Читаем Рихард Зорге полностью

Два дня разъезжает Рихард по Шанхаю, достает материал для газет, после чего возвращается в Токио с кучей новостей. Письмо жены хотелось бы сохранить, перечитывать его всякий раз, когда становится тяжело, но это невозможно.

«Милая моя Катюша!.. Твои письма меня всегда радуют, ведь так тяжело жить здесь без тебя. Да еще почти в течение года не иметь от тебя весточки, это тем более тяжело… Это грустно и, быть может, жестоко, как вообще наша разлука…»

Он переносится мыслями в Москву, и все, что вокруг, кажется диким, иллюзорным: ухмыляющаяся физиономия Отта, японская полиция, хранитель нацистских тайн сухопарый Дирксен, игривая фрау Отт, званые обеды, приемы, фашистский угар в немецком клубе, так называемые «общие собрания», на которых Рихарда неизменно сажают в президиум. Стряхнуть бы этот бред, очутиться там, у Никитских ворот, бродить с Катей по вечерним московским улицам, а потом уснуть, уснуть спокойно, как все люди, дать отдых нервам, которые напряжены до предела вот уже почти два года…

Но это были только мечты. И разве мог он знать, что мечты скоро осуществятся…

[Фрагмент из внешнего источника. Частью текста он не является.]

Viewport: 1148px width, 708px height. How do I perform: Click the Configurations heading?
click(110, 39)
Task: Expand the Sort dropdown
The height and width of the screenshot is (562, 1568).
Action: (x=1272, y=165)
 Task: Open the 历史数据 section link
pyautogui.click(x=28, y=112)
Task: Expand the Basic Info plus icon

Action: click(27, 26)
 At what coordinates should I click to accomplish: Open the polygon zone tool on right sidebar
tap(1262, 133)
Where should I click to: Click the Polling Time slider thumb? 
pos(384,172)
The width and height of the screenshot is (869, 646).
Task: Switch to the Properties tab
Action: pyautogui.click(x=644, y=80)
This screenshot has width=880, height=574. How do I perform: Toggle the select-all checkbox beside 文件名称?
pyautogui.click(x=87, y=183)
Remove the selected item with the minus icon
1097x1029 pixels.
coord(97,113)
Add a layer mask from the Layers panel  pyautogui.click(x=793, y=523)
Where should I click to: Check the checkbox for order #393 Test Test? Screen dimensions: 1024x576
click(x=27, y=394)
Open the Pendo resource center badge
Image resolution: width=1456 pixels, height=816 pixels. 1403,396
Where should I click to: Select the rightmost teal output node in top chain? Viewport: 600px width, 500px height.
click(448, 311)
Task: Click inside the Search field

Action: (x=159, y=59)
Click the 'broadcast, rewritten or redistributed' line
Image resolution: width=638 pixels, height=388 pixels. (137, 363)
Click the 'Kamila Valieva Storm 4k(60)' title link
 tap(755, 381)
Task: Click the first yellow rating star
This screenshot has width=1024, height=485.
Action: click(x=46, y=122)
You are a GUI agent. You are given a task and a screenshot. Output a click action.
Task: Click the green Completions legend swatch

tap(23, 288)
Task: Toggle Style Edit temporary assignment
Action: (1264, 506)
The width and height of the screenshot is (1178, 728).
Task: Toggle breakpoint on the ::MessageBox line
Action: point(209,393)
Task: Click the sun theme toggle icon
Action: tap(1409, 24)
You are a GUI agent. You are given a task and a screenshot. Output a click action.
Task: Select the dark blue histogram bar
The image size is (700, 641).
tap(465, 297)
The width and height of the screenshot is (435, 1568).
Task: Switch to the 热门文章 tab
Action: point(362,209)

ПОСЛЕДНЕЕ СВИДАНИЕ С РОДИНОЙ

Летние и зимние муссоны приносили дожди. Рихард тяжело переносил японский климат. Почти в каждом письме к жене он жалуется на жару и влажность.

«Здесь сейчас ужасно жарко, почти невыносимо. Временами я иду к морю и плаваю, но особенного отдыха здесь нет»; «Что делаю я? Описать трудно. Надо много работать, и я очень утомляюсь. Особенно при теперешней жаркой погоде… Жара здесь невыносимая, собственно, не так жарко, как душно вследствие влажного воздуха. Как будто ты сидишь в теплице и обливаешься потом с утра до ночи»; «Теперь там у вас начинается зима, а я знаю, что ты зиму так не любишь, и у тебя, верно, плохое настроение. Но у вас зима, по крайней мере, внешне красива, а здесь она выражается в дожде и влажном холоде, против чего плохо защищают и квартиры, ведь здесь живут почти под открытым небом…»

Сырая жаркая погода. Костюмы, белье приходится держать в железных чемоданах и сундучках. Прошло уже почти два года с тех пор, как Зорге высадился в Иокогамском порту, но организм вое не мог приспособиться к непривычным климатическим условиям. Рихард страдал, задыхался, постоянно ощущал расслабленность, вялость. И лишь волевым усилием ему удавалось казаться бодрым, веселым, деятельным.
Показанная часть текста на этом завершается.